### Source data

-=-=-=-=-

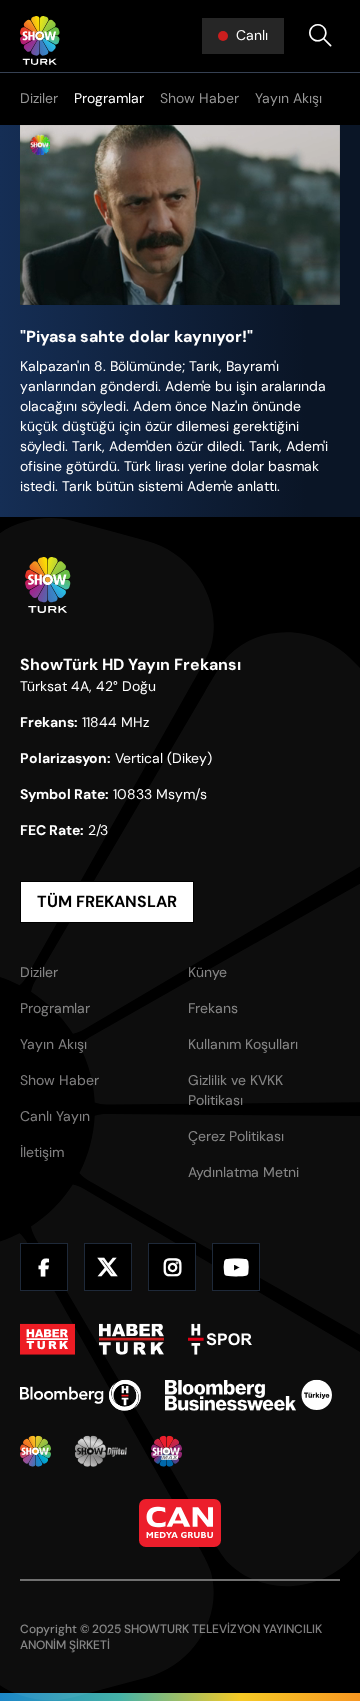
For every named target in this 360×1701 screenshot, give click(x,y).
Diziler (39, 98)
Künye (207, 972)
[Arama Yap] (320, 36)
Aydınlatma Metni (243, 1172)
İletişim (42, 1152)
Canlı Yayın (55, 1116)
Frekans (213, 1008)
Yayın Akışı (288, 98)
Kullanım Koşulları (243, 1044)
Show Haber (199, 98)
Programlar (109, 98)
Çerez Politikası (236, 1136)
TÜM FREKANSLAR (107, 901)
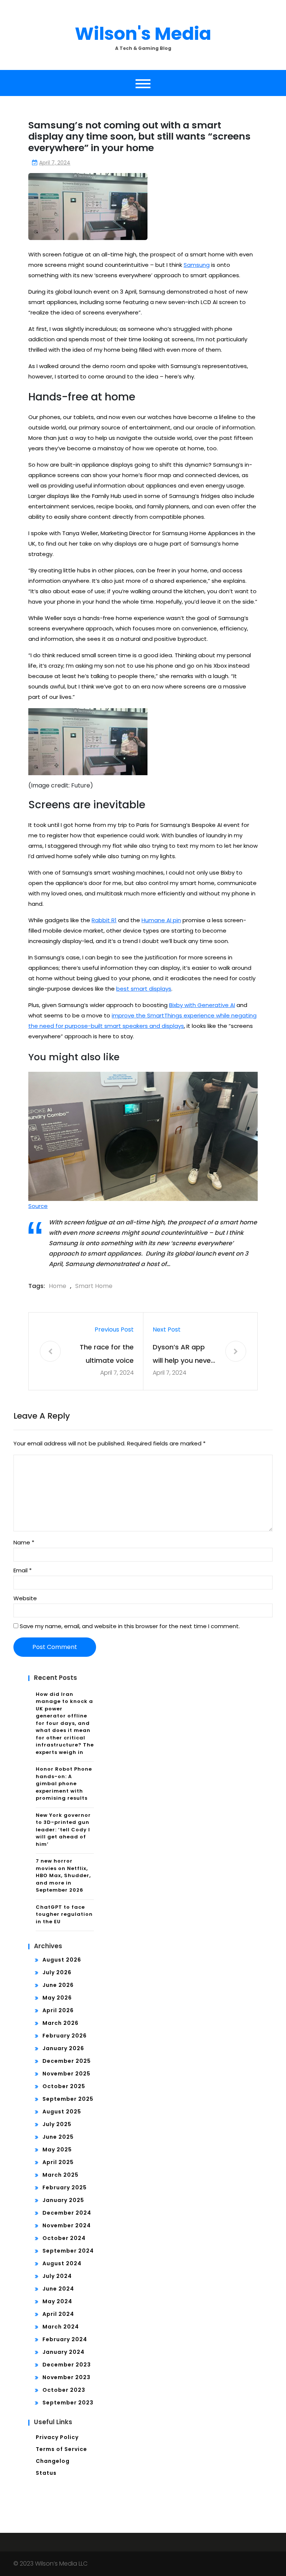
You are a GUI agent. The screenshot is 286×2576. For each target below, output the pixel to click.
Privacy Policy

-=-=-=-=-

A verbatim transcription of the records, pictures excluded, is the required output.

For every named target in this 360×1701 screenshot, give click(x,y).
Diziler (39, 98)
Künye (207, 972)
[Arama Yap] (320, 36)
Aydınlatma Metni (243, 1172)
İletişim (42, 1152)
Canlı Yayın (55, 1116)
Frekans (213, 1008)
Yayın Akışı (288, 98)
Kullanım Koşulları (243, 1044)
Show Haber (199, 98)
Programlar (109, 98)
Çerez Politikası (236, 1136)
TÜM FREKANSLAR (107, 901)
You are a GUI agent. The screenshot is 286×2576. For each target below, output the pixel to click.
Privacy Policy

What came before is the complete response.